Association of A_2AR to Gα_s affected by the addition of GDP and GTPγs. 2000 nM unliganded A_2AR was injected at time zero onto Gα_s preincubated with buffer alone (solid black line), GDP (dashed medium gray line), or Gα_s-GTPγs (dotted light grey line). Data fits were performed for specific binding of six concentrations of A_2AR (263–2000 nM) from three independent purifications to obtain kinetic constants shown in Table 1, but for clarity, only 2000 nM data for one purification run as a technical duplicate are shown in this figure. In this figure, although all samples were run in duplicate (n = 2), a single line may appear because of the small noise relative to the signal.

Figure 4

Specific binding of A_2AR and A_2AΔ316R to Gα_s shows concentration and C-terminus dependence.

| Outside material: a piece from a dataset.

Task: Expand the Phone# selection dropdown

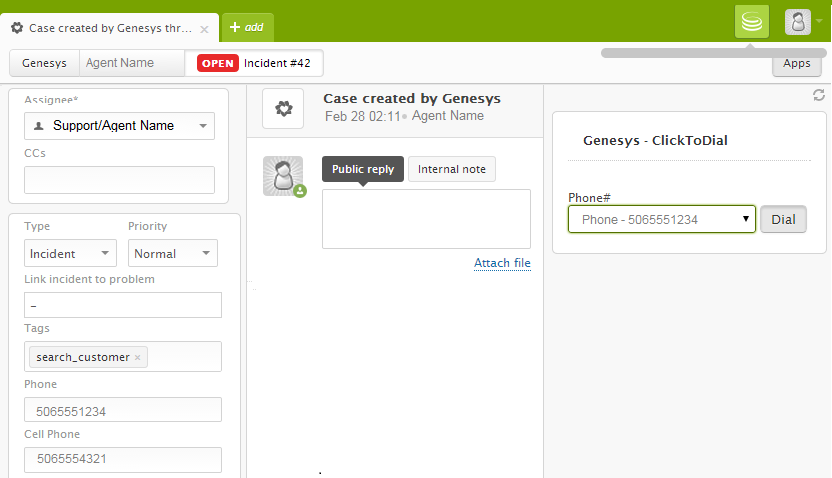Action: (662, 219)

Sensorgrams show average specific binding (n = 6) of purified (A) A_2AR or (B) A_2AΔ316R at 263, 395, 592, 889, 1333, and 2000 nM (arrows indicate increasing receptor concentrations) for Gα_s attached to Ni-NTA chip. Kinetic constants were determined (Table 1) based on a global fit of the data. Error bars are omitted from the figure for clarity of presentation.